(EXERCISE GOAL): Here the answer must be the exact run of lines from the line holding "This screenshot has width=1456, height=817." to the end of the material below, and nothing else.

(DATA EXTRACT):
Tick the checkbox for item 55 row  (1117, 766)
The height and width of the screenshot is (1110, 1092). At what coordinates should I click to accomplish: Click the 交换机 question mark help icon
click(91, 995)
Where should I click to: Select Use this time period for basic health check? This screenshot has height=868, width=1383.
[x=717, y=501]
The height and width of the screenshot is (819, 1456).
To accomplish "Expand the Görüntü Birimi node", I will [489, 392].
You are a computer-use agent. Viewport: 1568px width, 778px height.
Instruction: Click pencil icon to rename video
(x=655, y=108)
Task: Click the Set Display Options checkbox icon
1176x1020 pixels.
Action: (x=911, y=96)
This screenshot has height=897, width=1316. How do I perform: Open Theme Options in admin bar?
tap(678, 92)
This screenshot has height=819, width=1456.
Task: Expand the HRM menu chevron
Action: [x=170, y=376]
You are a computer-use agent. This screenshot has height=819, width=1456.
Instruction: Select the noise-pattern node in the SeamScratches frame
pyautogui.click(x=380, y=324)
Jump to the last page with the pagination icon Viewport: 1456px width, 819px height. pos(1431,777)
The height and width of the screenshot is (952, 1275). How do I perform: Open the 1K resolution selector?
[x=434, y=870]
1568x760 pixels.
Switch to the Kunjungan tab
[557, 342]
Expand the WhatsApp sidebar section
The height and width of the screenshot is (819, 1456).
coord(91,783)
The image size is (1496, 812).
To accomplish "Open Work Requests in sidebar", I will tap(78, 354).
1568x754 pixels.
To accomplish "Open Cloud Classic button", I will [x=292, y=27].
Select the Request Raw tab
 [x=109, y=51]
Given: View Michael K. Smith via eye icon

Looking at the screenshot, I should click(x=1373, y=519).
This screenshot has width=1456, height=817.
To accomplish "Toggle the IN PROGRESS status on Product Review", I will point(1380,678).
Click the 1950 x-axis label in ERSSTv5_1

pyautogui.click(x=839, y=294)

(YOUR RESPONSE):
This screenshot has width=1456, height=817.
To accomplish "Toggle the IN PROGRESS status on Product Review", I will point(1380,678).
Click the 1950 x-axis label in ERSSTv5_1

pyautogui.click(x=839, y=294)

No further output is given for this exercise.